• [PROBLEM DESCRIPTION]:
From the line containing "Given: Select the Cost of sales label" to the last line of the records below, transcribe everything exactly, pictures excluded.

-- GIVEN INFORMATION follows --

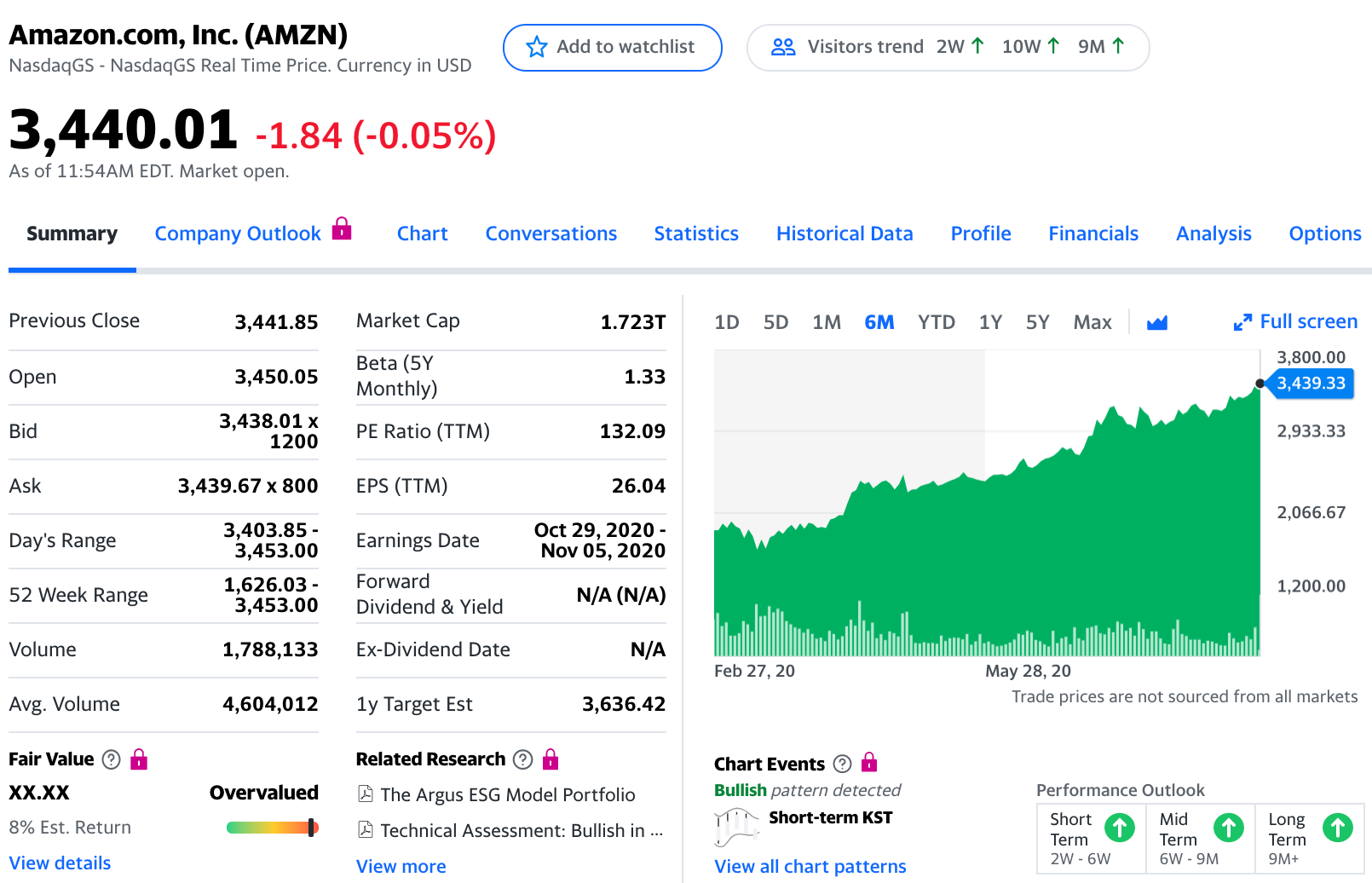Screen dimensions: 1372x883
Task: Click the visitors trend people icon
Action: [x=783, y=47]
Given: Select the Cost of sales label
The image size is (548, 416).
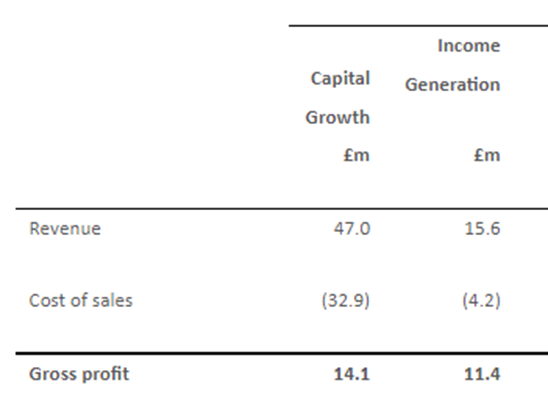Looking at the screenshot, I should click(x=81, y=301).
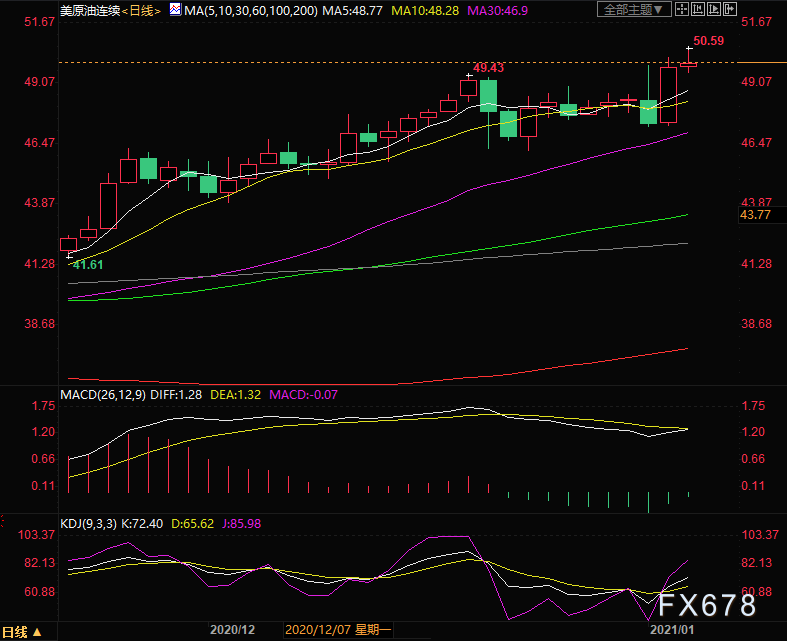Click the 41.61 low price annotation
Image resolution: width=787 pixels, height=641 pixels.
(86, 264)
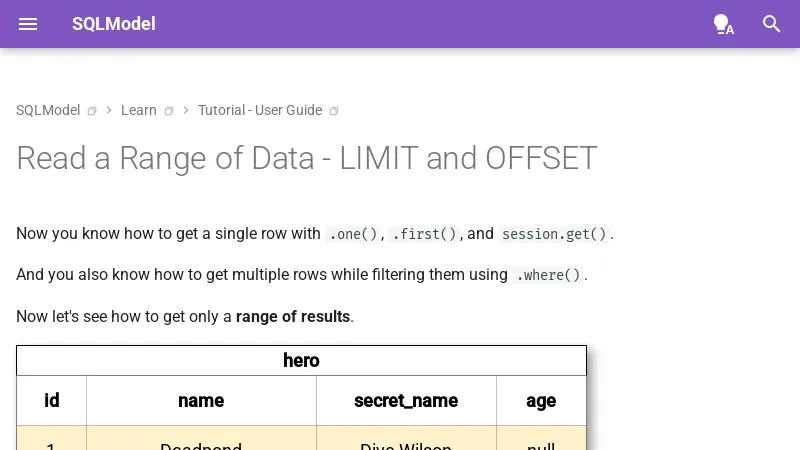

-- GIVEN INFORMATION concluded --

• [YOUR RESPONSE]:
Given: Select the Cost of sales label
The image size is (548, 416).
Looking at the screenshot, I should click(x=81, y=301).
Click the 41.61 low price annotation
Image resolution: width=787 pixels, height=641 pixels.
(86, 264)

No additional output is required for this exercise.